Monday, August 22, 2005

Little things that cheer me up

It was really really an awful day. Them kids are so terrible. I guess the best is just to ignore them and pray that the lesson ends quickly and that they will spontanously combust.

I really hate them.

And I really wish that one day they will run across the road and get knock down by a car. Those few of them. If I pray really hard, will my wish come true?

Why do they bother to come to school?

Why do adults bother to have children when they cannot take good care of them and teach them proper values?

Those few ought to be smothered in their beds when they were babies. What a pain in the neck.

I swore I will not get angry. I shall not get angry. Why do I bother to get angry? After all it is their own problem if they don't want to study, but they just have to make so much noise and can't shut up.

What shall I do next time? Just ignore them and don't bother continuing with the lesson. No one can hear me anyway.

Why do I bother preparing so many things for them anyway? What a waste of my time.

I wish I could do something to really teach them a lesson that they will regret their existence.

Brainless horrible worms.

*****
But these are the little things that cheer me up.

1. Step out of the building.
2. Clean up the kitchen and put away my new tupperware. :)
3. A big hug from dear hubby.
4. A nice dinner which was duly appreciated.

Hubby had a bad Monday too. But at least he didn't have to be annoyed by irritating pesky screaming noisy kids.

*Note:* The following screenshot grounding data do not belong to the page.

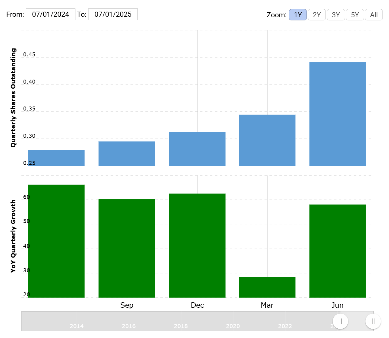Click the first blue shares bar

(56, 158)
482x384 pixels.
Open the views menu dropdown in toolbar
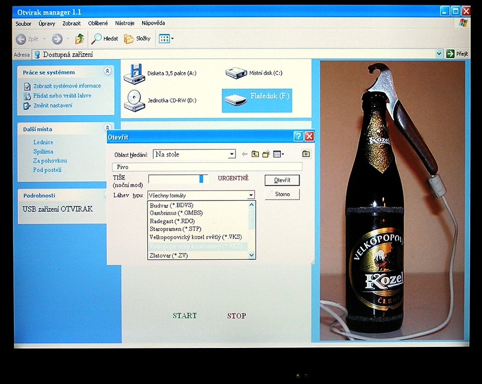tap(172, 39)
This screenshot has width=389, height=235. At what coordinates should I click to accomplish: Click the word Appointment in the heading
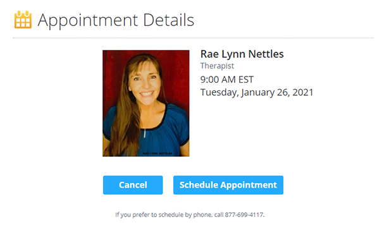[x=87, y=20]
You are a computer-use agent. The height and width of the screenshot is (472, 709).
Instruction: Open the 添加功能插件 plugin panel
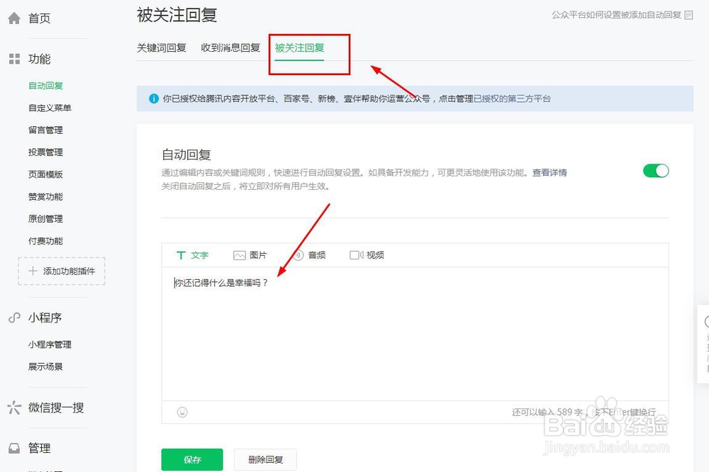[x=61, y=271]
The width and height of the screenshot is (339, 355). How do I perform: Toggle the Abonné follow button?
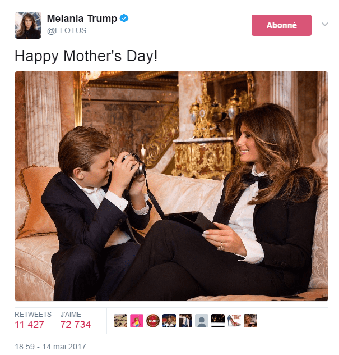(281, 25)
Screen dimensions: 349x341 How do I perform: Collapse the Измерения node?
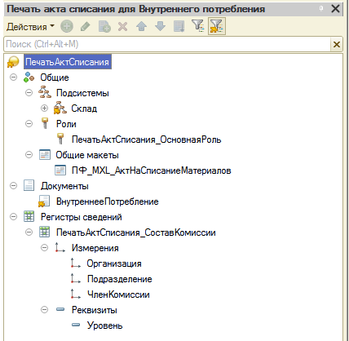pyautogui.click(x=44, y=248)

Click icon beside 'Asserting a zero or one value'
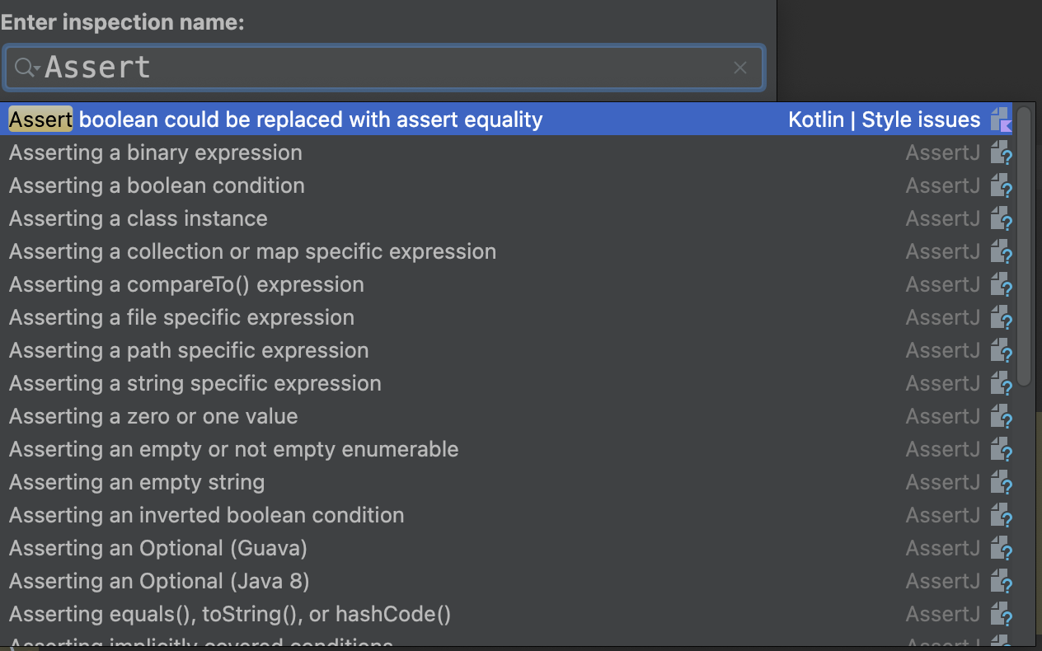[x=1000, y=416]
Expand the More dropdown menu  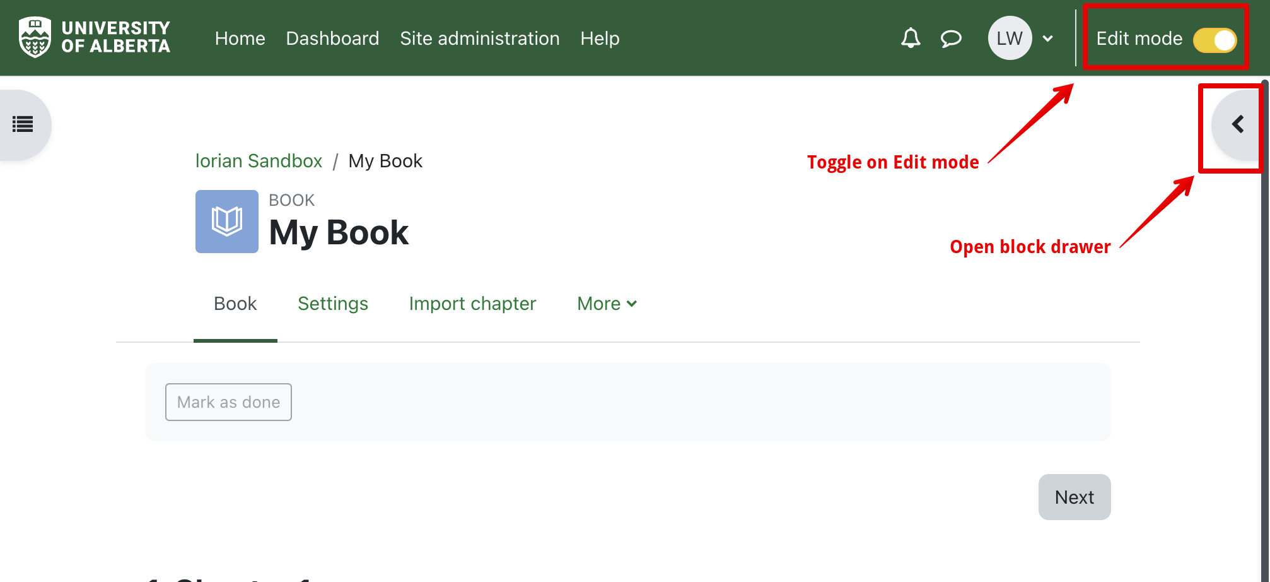click(x=607, y=304)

Thank god not all the classes are like that. There are still some things to look forward to.

:(

sniff sniff

*****
You know the place isn't a good place when they place the new teachers in the worst classes.

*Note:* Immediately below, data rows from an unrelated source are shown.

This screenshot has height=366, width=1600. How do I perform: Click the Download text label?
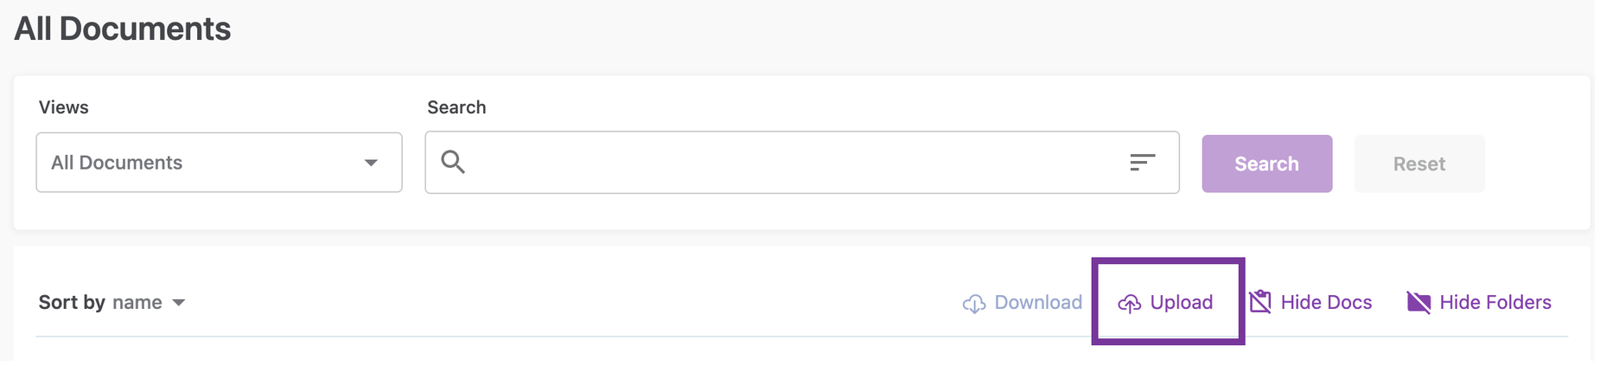click(1037, 302)
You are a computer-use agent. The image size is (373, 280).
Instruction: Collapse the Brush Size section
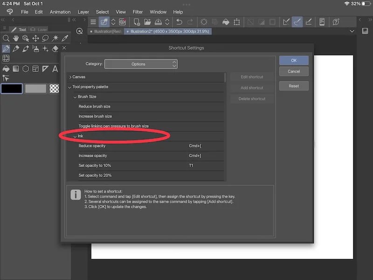coord(76,97)
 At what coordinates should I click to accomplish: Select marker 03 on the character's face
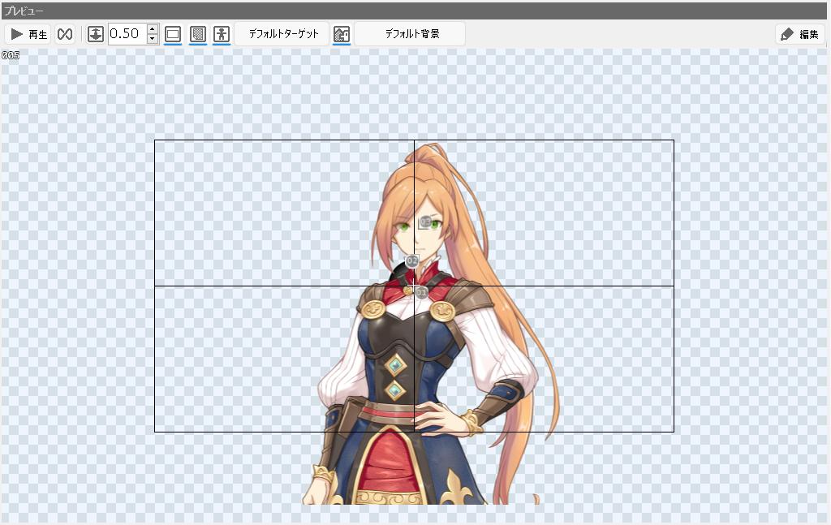coord(424,222)
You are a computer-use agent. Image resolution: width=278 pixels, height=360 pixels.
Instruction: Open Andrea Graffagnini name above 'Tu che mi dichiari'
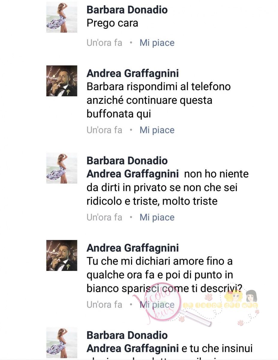133,248
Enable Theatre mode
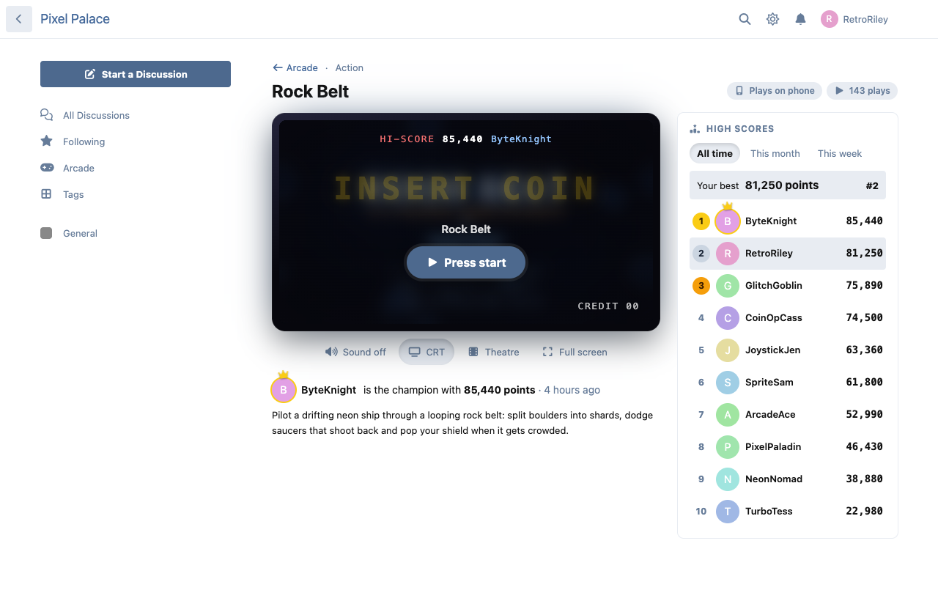 pyautogui.click(x=494, y=352)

In my previous school, it wasn't done that way. Experienced teachers who truely understood those kids were given those classes and they knew how to deal with them. And there were a lot of support given. Special needs and special attention and special programmes.

Here, no one wants to teach those classes so the new people get them. What the heck. And people are just not friendly. They backstab you when they could, telling tales behind your back. I really dislike the environment. I really dislike the people there.

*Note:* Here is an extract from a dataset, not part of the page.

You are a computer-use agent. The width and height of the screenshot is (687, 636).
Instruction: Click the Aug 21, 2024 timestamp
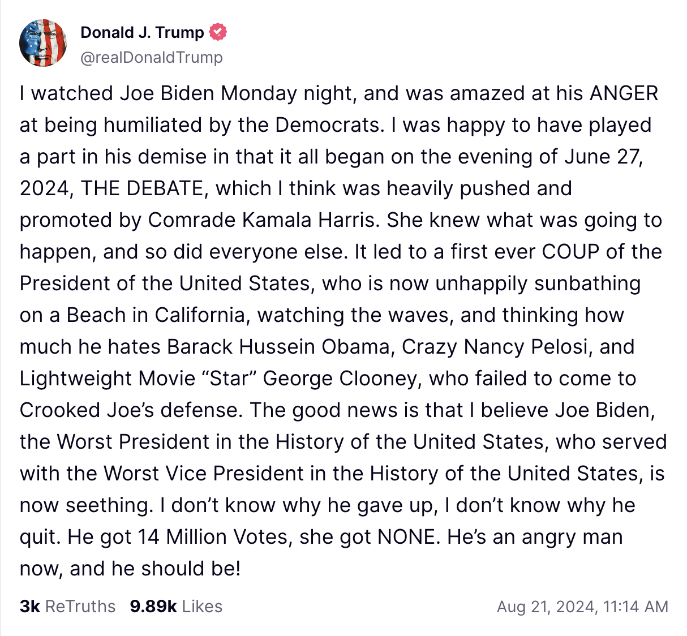pyautogui.click(x=582, y=607)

After more than half a year of teaching the NT class, I realised that the contents are really not suitable for them. Some of them can't even read properly, and most of them just aren't interested. The stuffs are just simply too theoretical for them. They shouldn't be staying in the class each lesson and made to study. Oh yes, they are streamed, but afterwhich, they are forgotten. Up there doesn't seem to understand their situation.

I cannot bring myself to their level. I cannot understand their horrible little world. I am not of their stupid low standard. I have not gone through their hardships. Their world is a totally different world from mine.

I do not know what resources there are to help them. The stuffs I prepare and have are for more intelligent kids who have a keen interest to learn. There is nothing I can fall back on to give them. There is no support from the place I work and from the people there. I do not know who to ask or where to find things. No one wants to bother about them. And neither do I.

Three more months to go.

Three more freaking months to go.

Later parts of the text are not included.